■ WHAT YOU NEED TO DO:
Only the lines from the one with "Image resolution: width=685" to the end of the data below should be given again, exactly, with both ends included and pictures omitted.
--- AVAILABLE DATA ---
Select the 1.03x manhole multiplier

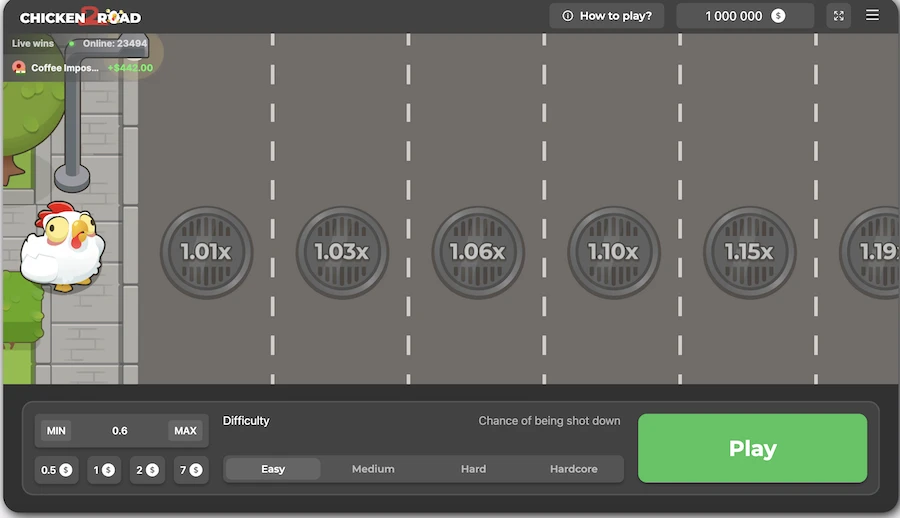(342, 252)
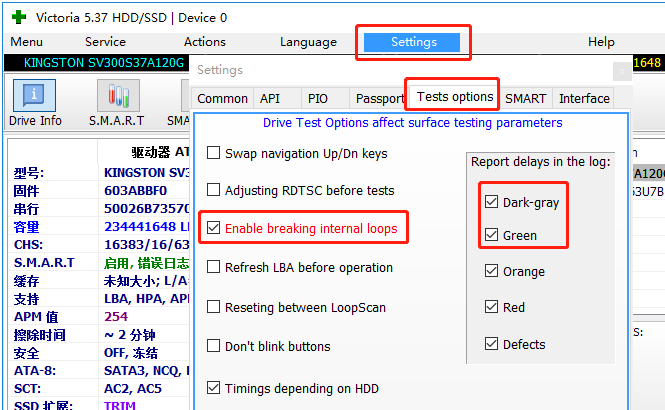Uncheck the Defects report checkbox
Viewport: 665px width, 410px height.
[491, 344]
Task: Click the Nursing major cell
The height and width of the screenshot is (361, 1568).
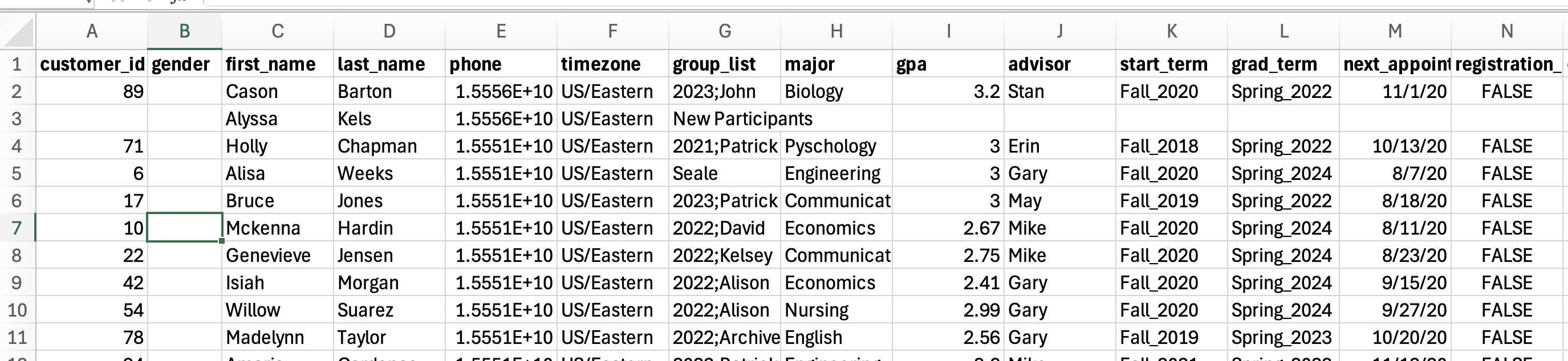Action: pos(836,310)
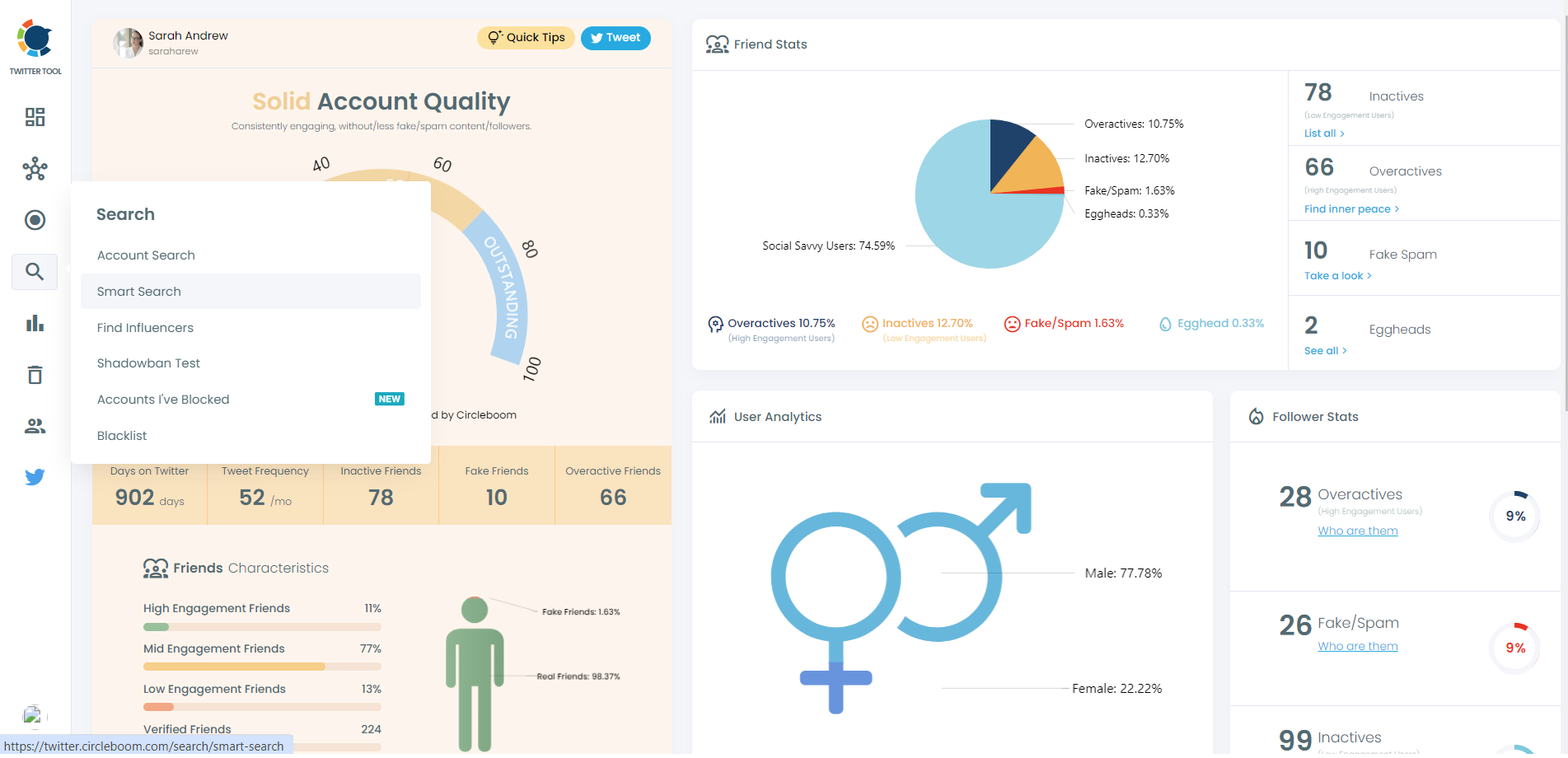Open the Blacklist menu item
The height and width of the screenshot is (758, 1568).
(122, 436)
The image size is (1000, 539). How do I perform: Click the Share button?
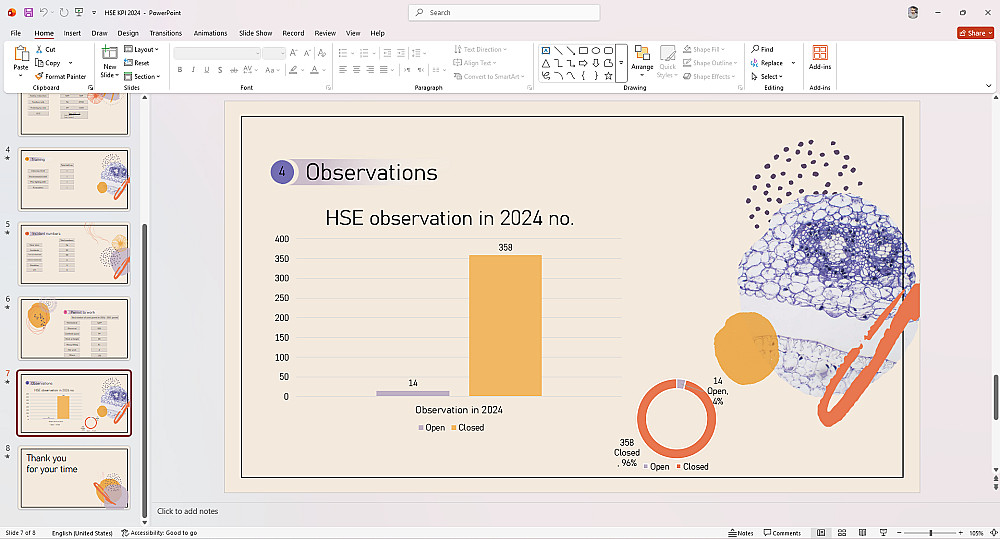click(972, 33)
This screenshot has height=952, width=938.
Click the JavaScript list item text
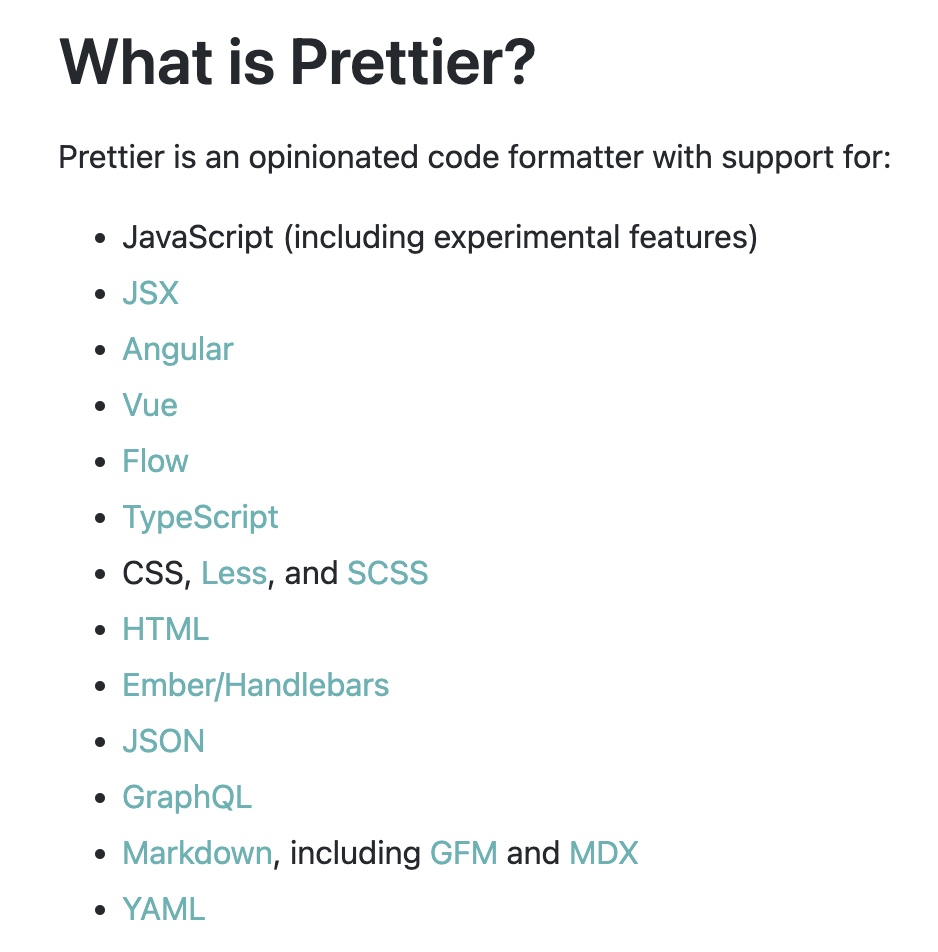point(440,237)
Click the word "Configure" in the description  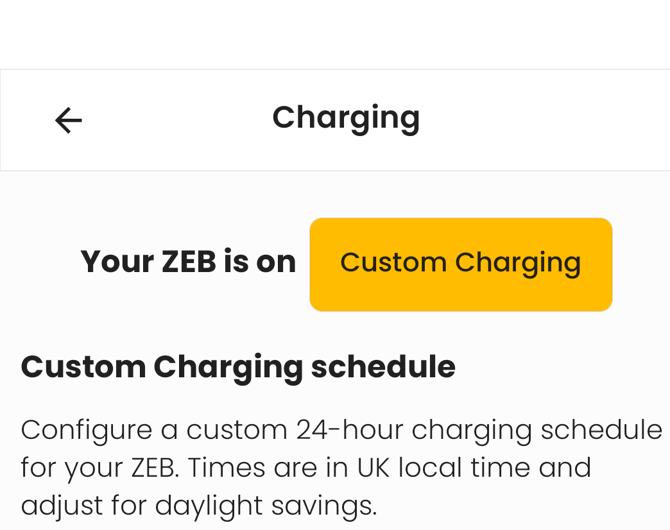pos(84,430)
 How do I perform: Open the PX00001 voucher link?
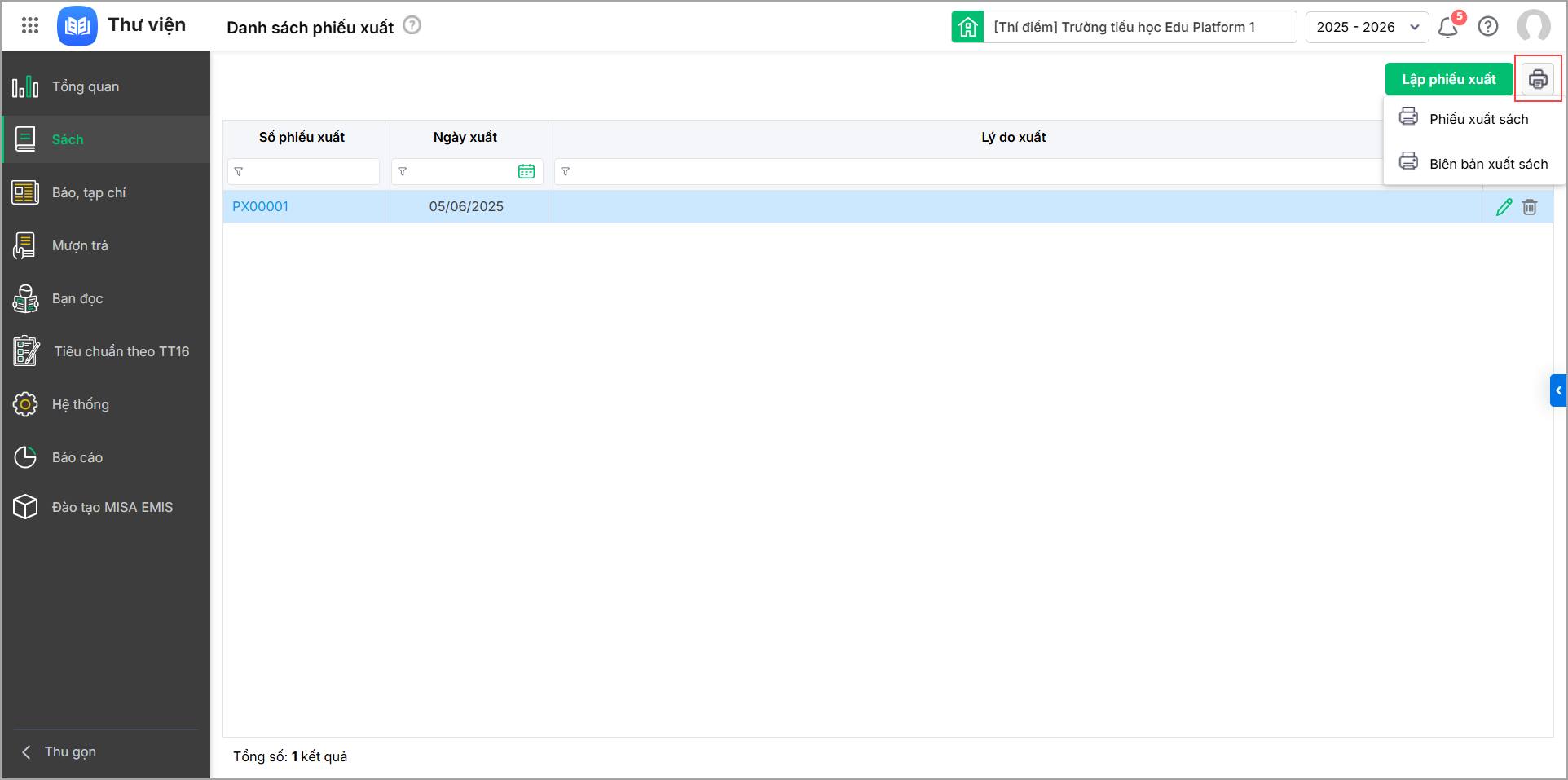(x=260, y=206)
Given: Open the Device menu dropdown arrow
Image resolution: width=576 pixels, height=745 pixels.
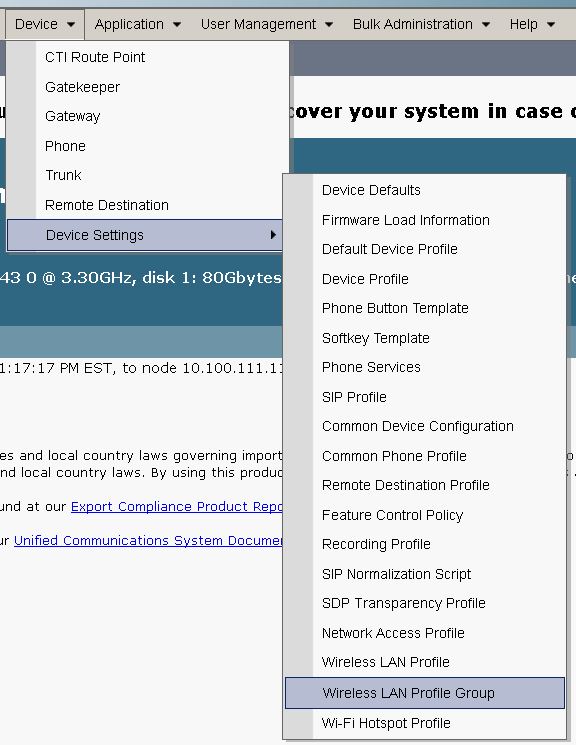Looking at the screenshot, I should click(x=71, y=25).
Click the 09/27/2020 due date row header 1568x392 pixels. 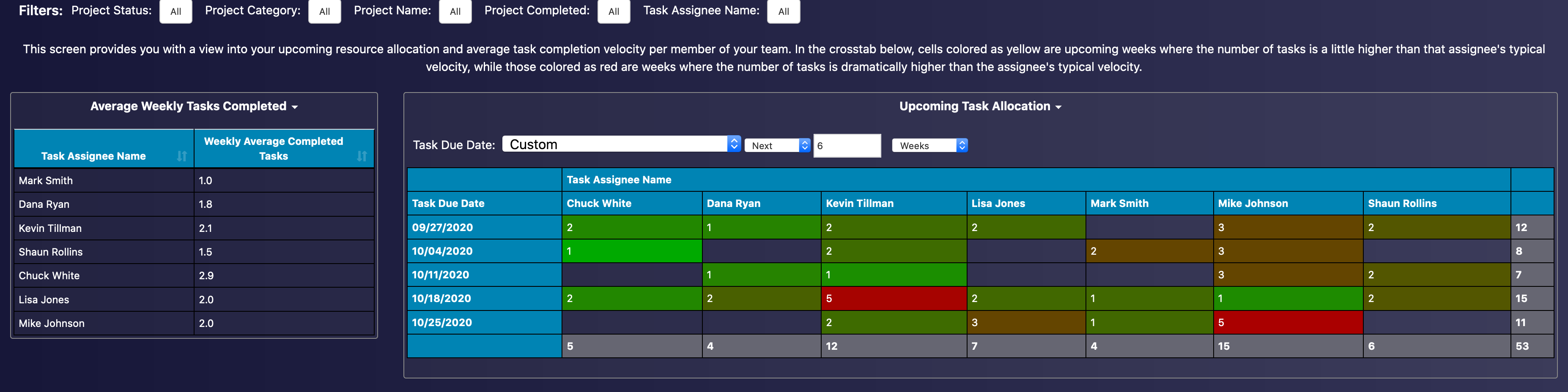(442, 227)
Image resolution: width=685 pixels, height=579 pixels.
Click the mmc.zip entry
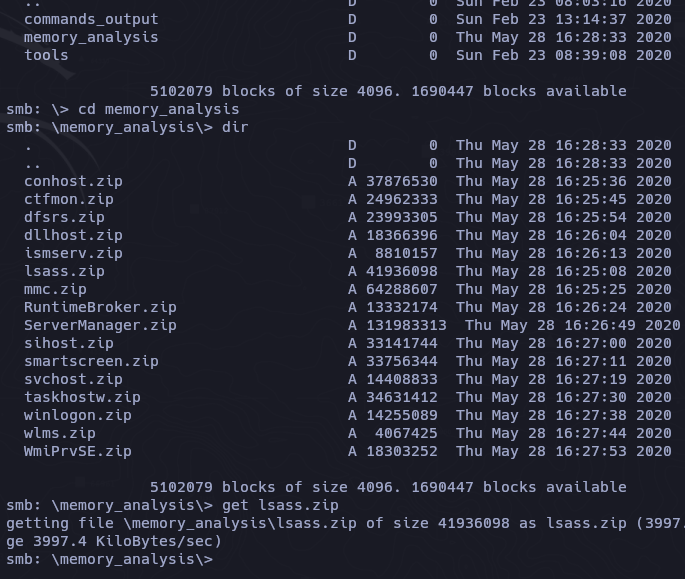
---
■ SOLUTION:
Image resolution: width=685 pixels, height=579 pixels.
Click the mmc.zip entry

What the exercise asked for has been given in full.